The point about policy is one that will be made in the election review as much as on the floor of parliament in the coming months.
The director of right-leaning think tank the Institute of Public Affairs, Simon Breheny, gave voice this week to some of what is being muttered privately.
Breheny told Sky News that anyone seeking to blame the structure of the campaign for the Coalition’s near-death experience was looking in the wrong place.
“Clearly there was a trend over a much longer period of time and that trend cannot come back to campaign headquarters,” Breheny said. “It’s not Tony Nutt’s fault. It’s not anyone who was working at campaign headquarters’ fault. That is a collective responsibility. The biggest issue that the government had is they didn’t seem as though they had a direction coming into the campaign … Malcolm Turnbull right through the ministry – you’ve got to take responsibility for that.”
Breheny called for the upcoming review to reach back further than this year’s campaign.
“It would be a mistake if that review was only to look at the eight weeks leading up to the 2nd of July,” he said. “…You’ve got to go right back to the 2013 election and have a look at what was happening up until the demise of Tony Abbott’s leadership and what happened in the period after that as well.”
Others are saying similar things in the wake of Monday’s meeting.

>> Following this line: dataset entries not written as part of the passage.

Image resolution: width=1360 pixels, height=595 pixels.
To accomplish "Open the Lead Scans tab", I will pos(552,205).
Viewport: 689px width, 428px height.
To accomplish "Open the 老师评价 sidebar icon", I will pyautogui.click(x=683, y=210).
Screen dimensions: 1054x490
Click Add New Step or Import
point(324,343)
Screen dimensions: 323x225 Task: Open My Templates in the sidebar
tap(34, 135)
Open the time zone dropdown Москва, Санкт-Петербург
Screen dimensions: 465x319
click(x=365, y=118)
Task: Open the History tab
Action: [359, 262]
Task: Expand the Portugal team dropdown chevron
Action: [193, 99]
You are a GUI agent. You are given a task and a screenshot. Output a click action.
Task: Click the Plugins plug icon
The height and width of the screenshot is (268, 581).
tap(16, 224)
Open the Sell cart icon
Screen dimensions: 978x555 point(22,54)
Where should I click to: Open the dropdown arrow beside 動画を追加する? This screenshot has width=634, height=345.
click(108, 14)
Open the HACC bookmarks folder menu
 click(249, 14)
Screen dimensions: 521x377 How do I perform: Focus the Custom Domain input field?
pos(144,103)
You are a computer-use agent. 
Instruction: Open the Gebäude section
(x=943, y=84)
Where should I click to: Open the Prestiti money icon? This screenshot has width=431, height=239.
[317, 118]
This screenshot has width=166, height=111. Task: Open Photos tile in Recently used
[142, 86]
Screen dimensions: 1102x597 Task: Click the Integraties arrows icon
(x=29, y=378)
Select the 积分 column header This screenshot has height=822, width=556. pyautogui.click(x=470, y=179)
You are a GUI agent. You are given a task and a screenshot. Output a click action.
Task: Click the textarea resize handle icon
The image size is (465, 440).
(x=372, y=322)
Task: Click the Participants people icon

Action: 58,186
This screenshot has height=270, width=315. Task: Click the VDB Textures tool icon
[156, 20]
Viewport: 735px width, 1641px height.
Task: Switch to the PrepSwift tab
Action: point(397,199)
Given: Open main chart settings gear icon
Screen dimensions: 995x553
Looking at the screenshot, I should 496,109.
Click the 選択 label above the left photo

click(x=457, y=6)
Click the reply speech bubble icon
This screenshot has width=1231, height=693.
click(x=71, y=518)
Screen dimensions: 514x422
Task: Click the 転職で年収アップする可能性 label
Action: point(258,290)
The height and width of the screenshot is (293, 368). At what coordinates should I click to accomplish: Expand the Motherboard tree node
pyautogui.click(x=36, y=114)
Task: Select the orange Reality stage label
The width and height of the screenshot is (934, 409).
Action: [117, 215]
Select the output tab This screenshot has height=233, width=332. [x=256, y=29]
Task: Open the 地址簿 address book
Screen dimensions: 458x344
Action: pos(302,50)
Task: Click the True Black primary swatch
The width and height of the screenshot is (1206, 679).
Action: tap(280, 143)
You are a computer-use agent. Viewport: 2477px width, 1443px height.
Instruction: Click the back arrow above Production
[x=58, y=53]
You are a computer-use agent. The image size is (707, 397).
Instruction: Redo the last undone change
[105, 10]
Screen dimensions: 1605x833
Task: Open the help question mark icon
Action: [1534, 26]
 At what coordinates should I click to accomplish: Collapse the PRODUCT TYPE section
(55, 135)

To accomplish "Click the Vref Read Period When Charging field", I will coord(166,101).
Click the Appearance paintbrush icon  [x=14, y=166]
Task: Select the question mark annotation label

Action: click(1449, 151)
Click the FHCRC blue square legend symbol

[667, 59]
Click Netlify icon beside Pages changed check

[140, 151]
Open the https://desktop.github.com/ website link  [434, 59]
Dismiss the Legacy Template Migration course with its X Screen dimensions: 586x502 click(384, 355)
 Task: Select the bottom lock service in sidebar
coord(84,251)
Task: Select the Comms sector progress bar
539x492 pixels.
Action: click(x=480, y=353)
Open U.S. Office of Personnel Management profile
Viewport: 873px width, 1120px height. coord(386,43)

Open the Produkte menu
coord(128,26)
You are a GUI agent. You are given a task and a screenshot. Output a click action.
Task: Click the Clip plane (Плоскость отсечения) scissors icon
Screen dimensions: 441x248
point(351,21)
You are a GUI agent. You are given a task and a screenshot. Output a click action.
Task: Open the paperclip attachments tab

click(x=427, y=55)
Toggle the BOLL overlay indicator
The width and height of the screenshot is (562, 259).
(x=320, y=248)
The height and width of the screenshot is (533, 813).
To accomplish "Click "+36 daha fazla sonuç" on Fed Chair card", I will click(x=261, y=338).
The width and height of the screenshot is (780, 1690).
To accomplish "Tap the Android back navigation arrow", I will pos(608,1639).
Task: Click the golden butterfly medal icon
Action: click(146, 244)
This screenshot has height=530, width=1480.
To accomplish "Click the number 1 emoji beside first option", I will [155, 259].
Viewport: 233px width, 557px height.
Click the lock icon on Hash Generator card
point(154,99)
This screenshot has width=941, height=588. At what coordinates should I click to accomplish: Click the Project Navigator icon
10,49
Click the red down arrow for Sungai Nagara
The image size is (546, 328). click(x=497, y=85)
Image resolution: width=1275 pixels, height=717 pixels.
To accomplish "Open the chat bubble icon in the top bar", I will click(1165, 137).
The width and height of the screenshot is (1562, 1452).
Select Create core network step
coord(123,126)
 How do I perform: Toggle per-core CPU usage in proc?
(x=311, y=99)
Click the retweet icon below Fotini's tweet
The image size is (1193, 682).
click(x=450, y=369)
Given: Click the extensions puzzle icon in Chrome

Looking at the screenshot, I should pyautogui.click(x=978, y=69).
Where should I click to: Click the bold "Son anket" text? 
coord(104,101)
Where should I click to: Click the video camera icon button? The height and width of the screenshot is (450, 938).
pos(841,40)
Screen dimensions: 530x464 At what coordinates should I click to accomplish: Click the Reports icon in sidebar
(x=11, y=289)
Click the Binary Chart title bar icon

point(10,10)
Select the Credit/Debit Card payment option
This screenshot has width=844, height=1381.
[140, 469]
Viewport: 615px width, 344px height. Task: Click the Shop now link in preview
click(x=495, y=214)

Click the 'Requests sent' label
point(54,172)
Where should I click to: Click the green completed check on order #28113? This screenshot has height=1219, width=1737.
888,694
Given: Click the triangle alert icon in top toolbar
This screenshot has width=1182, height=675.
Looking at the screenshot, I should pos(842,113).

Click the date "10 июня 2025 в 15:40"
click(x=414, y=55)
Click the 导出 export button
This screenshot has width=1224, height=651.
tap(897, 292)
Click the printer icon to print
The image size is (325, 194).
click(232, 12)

Having no money and no members may be one conjoined problem, but lacking clear policies that actually connected with people was another problem entirely.
The push to ensure the review covers Abbott’s period as prime minister will certainly tear the scabs off old wounds.
In the party room, Eric Abetz challenged Mark Textor over a comment Textor made to The Australian newspaper in the wake of last year’s leadership change that particularly stung conservatives in the Liberal Party.
“The qualitative evidence is they don’t matter,’’ Textor was reported to have said of those disgruntled voters in the party’s conservative wing who were angry at Abbott’s removal. “The sum of a more centrist approach outweighs any alleged marginal loss of so-called base voters.’’
Abetz and his right-wing colleagues found those sentiments particularly offensive and he embedded a rebuke to them in his party-room contribution, suggesting the attitude had affected the campaign and that it was Textor who wasn’t a real conservative.
After Turnbull countered with his point about flagging membership, former prime minister Abbott rose to make his own remarks.
He told the gathering that the most important thing was not to engage in recrimination but to move forward. He agreed the party needed to do something about membership and took the opportunity to urge the New South Wales Liberals to introduce branch-wide plebiscites to allow members to vote in preselections.
It’s a position former prime minister John Howard also holds, and his spokeswoman told The Saturday Paper that “a powerful incentive for a person to join the Liberal Party would be the entitlement to participate directly in the choice of the Liberal candidate to represent his or her area”.
But the issue of members voting directly to preselect candidates – rather than establishing preselection committees – is one that divides left and right in the NSW party. Those on the left argue it could encourage branch-stacking. Those on the right say it’s hardly democratic now.
After Abbott spoke on Monday, Western Sydney marginal seat-holder Craig Laundy stood up and suggested the point about running campaigns and winning elections wasn’t just about membership, but about inspiring people to believe in what a party and a candidate stood for and forming and tapping social networks – enough to get people out on the hustings volunteering.
Laundy made the point to his colleagues that they didn’t have to persuade people to join the party, just to give them a hand when it counted.
Malcolm Turnbull summed up by insisting the Coalition was going to “hit the ground doing”.
By the skin of his teeth, he has won three years to persuade people he means what he said. But he probably needs to do it sooner than that.